Jean Valjean était fatigué. Depuis plusieurs jours il ne mangeait ni ne dormait. Il se laissa tomber sur un des fauteuils.

Basque revint, posa sur la cheminée une bougie allumée et se retira. Jean Valjean, la tête ployée et le menton sur la poitrine, n’aperçut ni Basque, ni la bougie.

Tout à coup, il se dressa comme en sursaut. Cosette était derrière lui. Il ne l’avait pas vue entrer, mais il avait senti qu’elle entrait.

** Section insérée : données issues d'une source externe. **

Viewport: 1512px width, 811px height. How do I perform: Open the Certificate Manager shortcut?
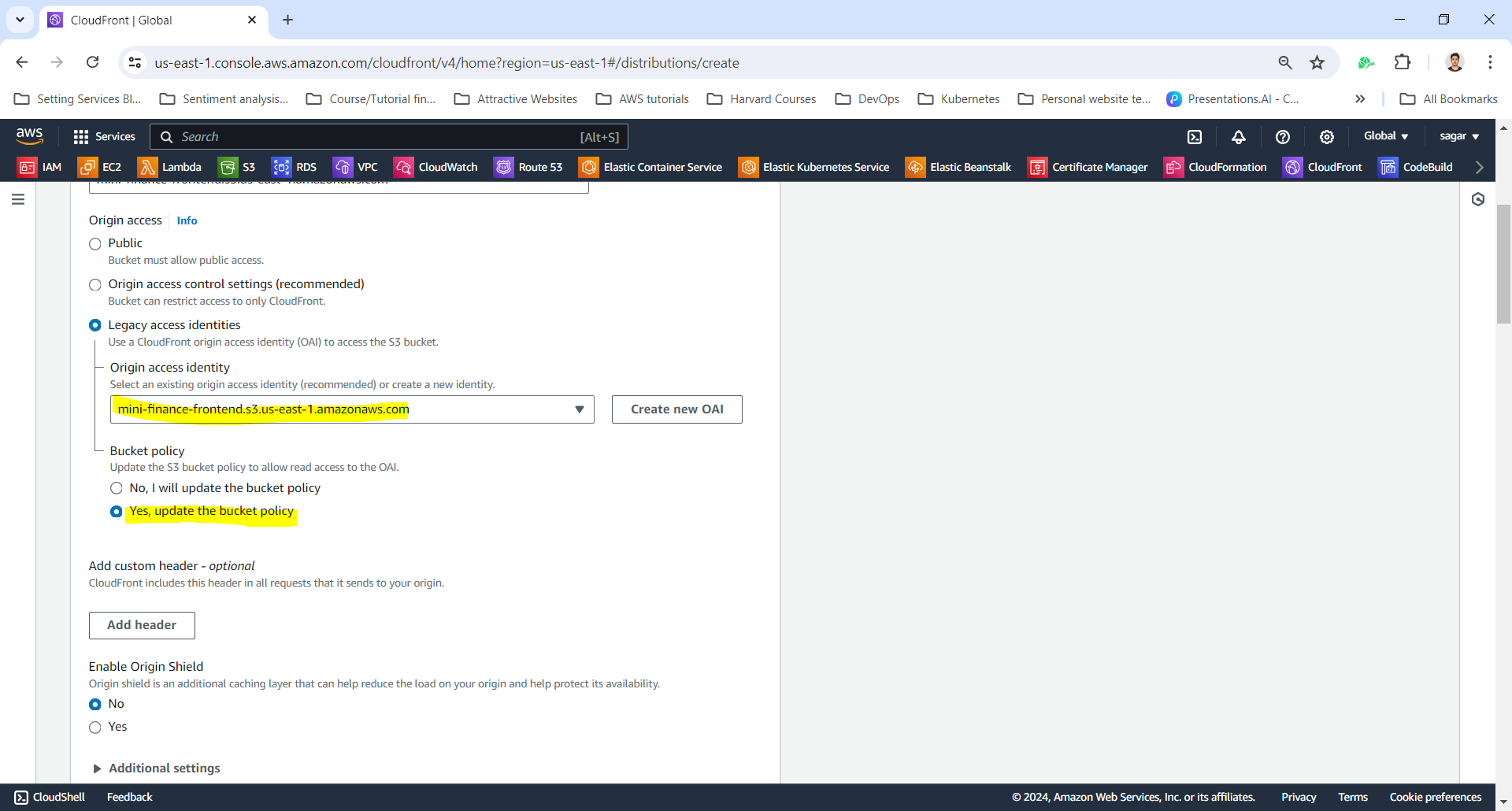pos(1088,167)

Il se retourna. Il la contempla. Elle était adorablement belle. Mais ce qu’il regardait de ce profond regard, ce n’était pas la beauté, c’était l’âme.

— Ah bien, s’écria Cosette, voilà une idée ! père, je savais que vous étiez singulier, mais jamais je ne me serais attendue à celle-là. Marius me dit que c’est vous qui voulez que je vous reçoive ici.

— Oui, c’est moi.

— Je m’attendais à la réponse. Tenez-vous bien. Je vous préviens que je vais vous faire une scène. Commençons par le commencement. Père, embrassez-moi.

Et elle tendit sa joue.

Jean Valjean demeura immobile.

— Vous ne bougez pas. Je le constate. Attitude de coupable. Mais c’est égal, je vous pardonne. Jésus-Christ a dit : Tendez l’autre joue. La voici.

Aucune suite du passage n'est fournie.